● Goal of the exercise
Return the line containing "ANAV (756, 363)" and all lines after it exactly; stop at the end of the material.

● Exercise materials
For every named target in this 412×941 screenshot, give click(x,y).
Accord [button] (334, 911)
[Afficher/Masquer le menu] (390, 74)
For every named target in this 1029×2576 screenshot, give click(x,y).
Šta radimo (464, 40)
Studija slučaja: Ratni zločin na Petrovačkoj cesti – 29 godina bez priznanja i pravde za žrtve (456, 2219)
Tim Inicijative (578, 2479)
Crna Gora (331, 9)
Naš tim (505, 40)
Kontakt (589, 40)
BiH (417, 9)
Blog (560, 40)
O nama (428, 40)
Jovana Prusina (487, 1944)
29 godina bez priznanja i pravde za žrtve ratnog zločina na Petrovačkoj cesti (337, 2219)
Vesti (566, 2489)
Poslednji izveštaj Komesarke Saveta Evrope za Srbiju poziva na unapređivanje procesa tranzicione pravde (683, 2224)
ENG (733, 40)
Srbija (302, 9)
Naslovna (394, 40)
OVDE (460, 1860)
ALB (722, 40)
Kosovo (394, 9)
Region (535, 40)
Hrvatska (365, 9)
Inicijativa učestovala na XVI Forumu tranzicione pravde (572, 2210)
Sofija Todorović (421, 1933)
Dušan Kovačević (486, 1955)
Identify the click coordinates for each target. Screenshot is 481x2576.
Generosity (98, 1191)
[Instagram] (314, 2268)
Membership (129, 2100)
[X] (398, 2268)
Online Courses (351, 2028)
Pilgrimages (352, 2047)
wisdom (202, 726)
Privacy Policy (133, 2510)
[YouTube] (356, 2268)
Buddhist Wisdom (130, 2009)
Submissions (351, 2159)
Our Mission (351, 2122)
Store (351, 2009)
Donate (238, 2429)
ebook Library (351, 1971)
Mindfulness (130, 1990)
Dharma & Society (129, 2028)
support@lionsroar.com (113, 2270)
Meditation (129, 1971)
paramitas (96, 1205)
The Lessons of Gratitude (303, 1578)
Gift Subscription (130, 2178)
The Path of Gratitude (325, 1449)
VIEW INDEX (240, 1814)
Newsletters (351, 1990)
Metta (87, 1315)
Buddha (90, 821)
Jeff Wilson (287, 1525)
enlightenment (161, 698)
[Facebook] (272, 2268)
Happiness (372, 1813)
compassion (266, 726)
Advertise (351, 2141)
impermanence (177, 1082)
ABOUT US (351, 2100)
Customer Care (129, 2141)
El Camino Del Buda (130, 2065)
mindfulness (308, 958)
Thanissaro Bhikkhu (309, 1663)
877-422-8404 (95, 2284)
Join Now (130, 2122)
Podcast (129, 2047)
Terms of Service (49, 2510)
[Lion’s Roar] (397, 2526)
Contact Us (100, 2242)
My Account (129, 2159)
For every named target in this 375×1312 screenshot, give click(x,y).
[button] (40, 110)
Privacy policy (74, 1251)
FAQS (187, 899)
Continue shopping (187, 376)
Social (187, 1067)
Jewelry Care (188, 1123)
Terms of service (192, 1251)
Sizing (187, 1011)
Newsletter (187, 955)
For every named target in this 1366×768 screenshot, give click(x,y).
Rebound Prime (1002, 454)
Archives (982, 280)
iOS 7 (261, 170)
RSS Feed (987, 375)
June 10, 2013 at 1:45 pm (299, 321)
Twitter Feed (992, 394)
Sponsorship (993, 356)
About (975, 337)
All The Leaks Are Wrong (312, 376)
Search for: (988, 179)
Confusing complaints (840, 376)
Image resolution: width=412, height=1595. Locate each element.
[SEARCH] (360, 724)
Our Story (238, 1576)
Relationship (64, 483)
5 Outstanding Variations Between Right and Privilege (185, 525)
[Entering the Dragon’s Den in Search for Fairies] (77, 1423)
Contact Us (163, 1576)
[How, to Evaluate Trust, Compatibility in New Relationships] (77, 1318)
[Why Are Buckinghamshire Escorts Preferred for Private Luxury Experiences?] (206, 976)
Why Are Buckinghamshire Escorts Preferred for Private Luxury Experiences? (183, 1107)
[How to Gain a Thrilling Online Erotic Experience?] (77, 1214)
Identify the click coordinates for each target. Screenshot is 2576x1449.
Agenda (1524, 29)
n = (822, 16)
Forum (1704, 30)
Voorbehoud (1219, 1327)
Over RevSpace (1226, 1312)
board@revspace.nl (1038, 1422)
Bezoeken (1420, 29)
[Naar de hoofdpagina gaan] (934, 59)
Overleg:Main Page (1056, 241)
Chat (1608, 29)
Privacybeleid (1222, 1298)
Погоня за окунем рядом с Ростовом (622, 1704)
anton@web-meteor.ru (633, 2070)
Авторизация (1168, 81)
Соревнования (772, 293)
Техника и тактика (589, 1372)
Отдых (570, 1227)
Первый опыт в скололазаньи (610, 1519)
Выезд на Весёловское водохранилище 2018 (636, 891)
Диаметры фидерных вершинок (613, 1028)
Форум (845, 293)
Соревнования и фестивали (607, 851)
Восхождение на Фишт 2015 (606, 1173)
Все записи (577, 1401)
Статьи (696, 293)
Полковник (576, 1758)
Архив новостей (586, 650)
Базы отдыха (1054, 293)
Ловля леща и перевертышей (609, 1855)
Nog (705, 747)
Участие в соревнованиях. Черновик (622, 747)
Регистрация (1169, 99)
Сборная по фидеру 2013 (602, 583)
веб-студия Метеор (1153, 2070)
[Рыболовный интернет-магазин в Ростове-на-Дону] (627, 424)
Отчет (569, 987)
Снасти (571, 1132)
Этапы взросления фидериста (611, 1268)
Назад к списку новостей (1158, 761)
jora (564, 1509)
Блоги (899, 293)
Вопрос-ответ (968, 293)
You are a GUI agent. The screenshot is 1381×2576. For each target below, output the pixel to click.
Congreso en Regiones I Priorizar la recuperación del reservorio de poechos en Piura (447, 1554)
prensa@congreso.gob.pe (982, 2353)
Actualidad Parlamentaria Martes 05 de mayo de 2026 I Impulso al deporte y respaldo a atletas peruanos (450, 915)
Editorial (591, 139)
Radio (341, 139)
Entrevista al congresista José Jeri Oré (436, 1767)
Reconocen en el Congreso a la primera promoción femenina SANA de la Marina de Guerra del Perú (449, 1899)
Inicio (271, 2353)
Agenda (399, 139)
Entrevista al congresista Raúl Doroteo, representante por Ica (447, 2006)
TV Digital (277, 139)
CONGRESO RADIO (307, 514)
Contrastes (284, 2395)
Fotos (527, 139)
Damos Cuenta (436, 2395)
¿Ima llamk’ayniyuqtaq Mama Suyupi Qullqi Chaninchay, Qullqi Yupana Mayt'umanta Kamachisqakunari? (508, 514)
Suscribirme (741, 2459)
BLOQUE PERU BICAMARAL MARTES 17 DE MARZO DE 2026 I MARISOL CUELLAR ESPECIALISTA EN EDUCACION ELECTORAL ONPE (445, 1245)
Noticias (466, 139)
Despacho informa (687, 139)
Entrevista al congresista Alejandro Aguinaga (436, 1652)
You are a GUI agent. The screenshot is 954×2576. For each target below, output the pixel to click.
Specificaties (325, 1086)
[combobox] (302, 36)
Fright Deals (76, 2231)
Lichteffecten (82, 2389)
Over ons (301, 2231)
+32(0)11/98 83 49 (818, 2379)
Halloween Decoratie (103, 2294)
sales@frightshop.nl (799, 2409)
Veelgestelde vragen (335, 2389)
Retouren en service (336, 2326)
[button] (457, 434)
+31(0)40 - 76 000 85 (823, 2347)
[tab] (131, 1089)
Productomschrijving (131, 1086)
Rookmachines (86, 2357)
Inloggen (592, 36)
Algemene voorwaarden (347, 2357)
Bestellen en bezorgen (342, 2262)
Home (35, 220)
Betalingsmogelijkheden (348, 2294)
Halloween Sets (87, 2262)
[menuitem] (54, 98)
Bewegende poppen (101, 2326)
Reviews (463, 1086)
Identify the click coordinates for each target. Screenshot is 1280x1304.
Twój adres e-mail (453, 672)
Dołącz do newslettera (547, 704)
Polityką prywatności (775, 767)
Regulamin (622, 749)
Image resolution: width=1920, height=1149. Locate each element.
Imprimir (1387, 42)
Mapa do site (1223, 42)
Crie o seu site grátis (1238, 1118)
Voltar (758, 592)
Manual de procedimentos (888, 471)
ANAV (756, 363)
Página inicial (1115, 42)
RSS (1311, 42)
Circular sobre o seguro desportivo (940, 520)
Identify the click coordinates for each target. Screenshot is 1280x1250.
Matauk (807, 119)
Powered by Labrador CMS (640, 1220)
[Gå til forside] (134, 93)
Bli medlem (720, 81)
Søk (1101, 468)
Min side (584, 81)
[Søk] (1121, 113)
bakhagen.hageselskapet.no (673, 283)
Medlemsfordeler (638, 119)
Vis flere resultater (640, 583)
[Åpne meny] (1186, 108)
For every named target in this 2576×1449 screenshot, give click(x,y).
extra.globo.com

● Response
ANAV (756, 363)
Página inicial (1115, 42)
RSS (1311, 42)
Circular sobre o seguro desportivo (940, 520)
Identify the click coordinates for each target. Screenshot is 1280x1250.
Matauk (807, 119)
Powered by Labrador CMS (640, 1220)
[Gå til forside] (134, 93)
Bli medlem (720, 81)
Søk (1101, 468)
Min side (584, 81)
[Søk] (1121, 113)
bakhagen.hageselskapet.no (673, 283)
Medlemsfordeler (638, 119)
Vis flere resultater (640, 583)
[Åpne meny] (1186, 108)
For every named target in this 2576×1449 screenshot, give click(x,y).
extra.globo.com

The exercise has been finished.